The above screenshot shows an NGINX server running version 1.10.0, which is vulnerable to CVE‑2016‑4450. In this vulnerability, an attacker can cause a crash of an NGINX worker process. NGINX Amplify suggests an upgrade to either version 1.10.1+ or 1.11.1+, which have no known security vulnerabilities.
NGINX Amplify goes well beyond identifying NGINX software versions. With it, you can find a wide range of security issues in third‑party libraries and NGINX configuration. You can then repair each issue and re‑run NGINX Amplify to confirm that you’ve addressed it.
NGINX Amplify is in public beta and it is free to sign up. Try NGINX Amplify, including its configuration analysis feature, today to ensure your NGINX deployment is up to date and free of security vulnerabilities.
Upgrade to NGINX Plus
Users of NGINX Plus, the commercial version of the (open source) NGINX software, receive advanced security notifications and regular software updates. NGINX Plus has three features that make your website less vulnerable to security issues:
- Support, with access to NGINX, Inc. engineers. When you suspect a problem, you have expert help in diagnosing issues and preventing downtime.

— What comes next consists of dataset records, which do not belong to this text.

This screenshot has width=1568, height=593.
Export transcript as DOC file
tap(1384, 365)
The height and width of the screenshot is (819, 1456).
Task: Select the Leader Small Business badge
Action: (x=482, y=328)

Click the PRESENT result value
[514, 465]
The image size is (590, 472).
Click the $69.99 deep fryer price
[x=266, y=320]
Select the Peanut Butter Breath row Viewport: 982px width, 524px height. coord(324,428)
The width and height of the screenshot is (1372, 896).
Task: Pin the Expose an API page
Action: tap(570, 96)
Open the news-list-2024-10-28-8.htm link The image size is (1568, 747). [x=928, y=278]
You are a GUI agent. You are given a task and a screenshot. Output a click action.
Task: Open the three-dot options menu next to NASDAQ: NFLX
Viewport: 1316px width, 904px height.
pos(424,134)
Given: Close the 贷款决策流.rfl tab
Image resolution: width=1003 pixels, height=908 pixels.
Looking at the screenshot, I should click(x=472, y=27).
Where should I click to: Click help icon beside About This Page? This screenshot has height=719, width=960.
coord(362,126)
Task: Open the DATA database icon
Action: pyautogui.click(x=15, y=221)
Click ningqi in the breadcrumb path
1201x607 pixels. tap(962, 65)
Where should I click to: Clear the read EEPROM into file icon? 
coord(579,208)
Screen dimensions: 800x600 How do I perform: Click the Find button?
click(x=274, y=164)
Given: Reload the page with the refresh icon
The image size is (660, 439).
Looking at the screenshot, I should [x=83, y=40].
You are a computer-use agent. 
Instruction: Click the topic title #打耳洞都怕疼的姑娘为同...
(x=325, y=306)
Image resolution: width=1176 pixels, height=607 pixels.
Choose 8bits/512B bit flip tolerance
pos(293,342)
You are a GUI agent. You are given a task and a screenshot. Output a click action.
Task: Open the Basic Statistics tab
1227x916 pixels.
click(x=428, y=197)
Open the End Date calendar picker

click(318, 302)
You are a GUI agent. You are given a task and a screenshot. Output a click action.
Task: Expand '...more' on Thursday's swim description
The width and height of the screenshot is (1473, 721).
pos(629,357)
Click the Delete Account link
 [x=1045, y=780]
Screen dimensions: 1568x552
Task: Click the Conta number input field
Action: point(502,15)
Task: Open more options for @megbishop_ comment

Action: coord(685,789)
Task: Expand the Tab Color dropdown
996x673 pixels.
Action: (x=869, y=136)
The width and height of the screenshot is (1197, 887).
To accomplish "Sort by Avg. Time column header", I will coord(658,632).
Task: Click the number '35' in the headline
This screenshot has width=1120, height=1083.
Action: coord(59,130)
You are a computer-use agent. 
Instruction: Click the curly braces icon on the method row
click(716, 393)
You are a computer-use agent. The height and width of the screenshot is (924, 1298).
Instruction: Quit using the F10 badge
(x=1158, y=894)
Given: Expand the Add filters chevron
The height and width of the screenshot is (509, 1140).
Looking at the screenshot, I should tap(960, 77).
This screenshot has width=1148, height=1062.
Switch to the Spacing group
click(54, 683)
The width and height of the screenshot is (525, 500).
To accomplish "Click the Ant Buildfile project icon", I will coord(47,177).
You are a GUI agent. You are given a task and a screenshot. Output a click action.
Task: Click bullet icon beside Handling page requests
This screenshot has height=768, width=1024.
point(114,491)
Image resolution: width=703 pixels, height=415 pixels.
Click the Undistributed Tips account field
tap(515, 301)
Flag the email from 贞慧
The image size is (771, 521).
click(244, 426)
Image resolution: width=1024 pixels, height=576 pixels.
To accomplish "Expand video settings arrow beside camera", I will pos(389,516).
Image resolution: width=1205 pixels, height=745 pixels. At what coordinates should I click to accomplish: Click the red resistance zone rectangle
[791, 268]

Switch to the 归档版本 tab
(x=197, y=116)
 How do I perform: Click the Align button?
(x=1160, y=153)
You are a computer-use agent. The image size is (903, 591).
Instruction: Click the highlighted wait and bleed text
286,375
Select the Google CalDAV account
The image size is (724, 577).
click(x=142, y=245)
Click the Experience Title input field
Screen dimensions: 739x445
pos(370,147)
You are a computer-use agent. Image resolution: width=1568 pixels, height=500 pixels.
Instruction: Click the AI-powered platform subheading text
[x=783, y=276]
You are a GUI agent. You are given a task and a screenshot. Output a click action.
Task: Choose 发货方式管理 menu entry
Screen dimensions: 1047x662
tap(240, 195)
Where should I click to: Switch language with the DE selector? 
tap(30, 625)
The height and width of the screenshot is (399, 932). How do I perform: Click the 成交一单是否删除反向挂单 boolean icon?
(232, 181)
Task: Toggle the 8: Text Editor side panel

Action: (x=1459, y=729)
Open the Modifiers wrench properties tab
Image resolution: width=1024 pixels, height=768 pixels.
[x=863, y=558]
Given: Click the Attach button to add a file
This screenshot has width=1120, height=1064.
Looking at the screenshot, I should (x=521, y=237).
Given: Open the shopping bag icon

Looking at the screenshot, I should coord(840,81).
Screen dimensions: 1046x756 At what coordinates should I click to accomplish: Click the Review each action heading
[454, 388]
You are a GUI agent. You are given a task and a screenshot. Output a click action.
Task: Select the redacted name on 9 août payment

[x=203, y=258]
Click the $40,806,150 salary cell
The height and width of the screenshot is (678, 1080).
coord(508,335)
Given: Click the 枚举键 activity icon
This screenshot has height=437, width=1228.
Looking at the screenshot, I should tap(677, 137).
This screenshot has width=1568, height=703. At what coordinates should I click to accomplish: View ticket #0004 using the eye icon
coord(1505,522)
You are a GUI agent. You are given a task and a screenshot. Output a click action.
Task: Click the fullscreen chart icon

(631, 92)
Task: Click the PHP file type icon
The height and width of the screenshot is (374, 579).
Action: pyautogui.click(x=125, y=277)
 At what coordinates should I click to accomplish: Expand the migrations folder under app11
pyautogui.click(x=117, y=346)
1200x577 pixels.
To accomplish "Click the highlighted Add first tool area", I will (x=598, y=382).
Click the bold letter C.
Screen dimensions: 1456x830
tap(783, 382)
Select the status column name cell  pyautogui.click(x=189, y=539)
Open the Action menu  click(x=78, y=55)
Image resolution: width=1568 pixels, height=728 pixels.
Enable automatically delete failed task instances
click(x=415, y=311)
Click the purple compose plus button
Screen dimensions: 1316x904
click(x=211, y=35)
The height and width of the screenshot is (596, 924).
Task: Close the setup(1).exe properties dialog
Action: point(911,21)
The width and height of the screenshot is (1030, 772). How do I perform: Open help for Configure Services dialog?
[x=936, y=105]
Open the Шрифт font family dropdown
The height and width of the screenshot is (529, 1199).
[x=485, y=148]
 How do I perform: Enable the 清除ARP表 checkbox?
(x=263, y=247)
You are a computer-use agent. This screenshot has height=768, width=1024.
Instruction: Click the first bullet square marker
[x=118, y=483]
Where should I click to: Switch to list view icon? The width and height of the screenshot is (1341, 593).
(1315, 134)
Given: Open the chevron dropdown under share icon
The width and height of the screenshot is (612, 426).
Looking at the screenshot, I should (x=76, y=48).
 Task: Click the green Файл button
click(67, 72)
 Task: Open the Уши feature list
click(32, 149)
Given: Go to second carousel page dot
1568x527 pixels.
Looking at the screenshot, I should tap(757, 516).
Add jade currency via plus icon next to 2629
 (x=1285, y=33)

- Management and monitoring capabilities. NGINX Plus includes a dashboard with real‑time monitoring and management capabilities, allowing you to respond effectively to attacks in real time.
Access to an advanced WAF. NGINX Plus users can add on (at an additional cost) NGINX ModSecurity WAF, a supported dynamic module based on the industry‑leading open source ModSecurity web application firewall (WAF). The combination of protection and support gives you the ability to respond more effectively to attacks.
[Editor – NGINX ModSecurity WAF officially went End-of-Sale as of April 1, 2022 and is transitioning to End-of-Life effective March 31, 2024. For more details, see F5 NGINX ModSecurity WAF Is Transitioning to End-of-Life on our blog.]
In addition, NGINX Amplify has access to additional metrics when used with NGINX Plus, giving you more ways to protect yourself.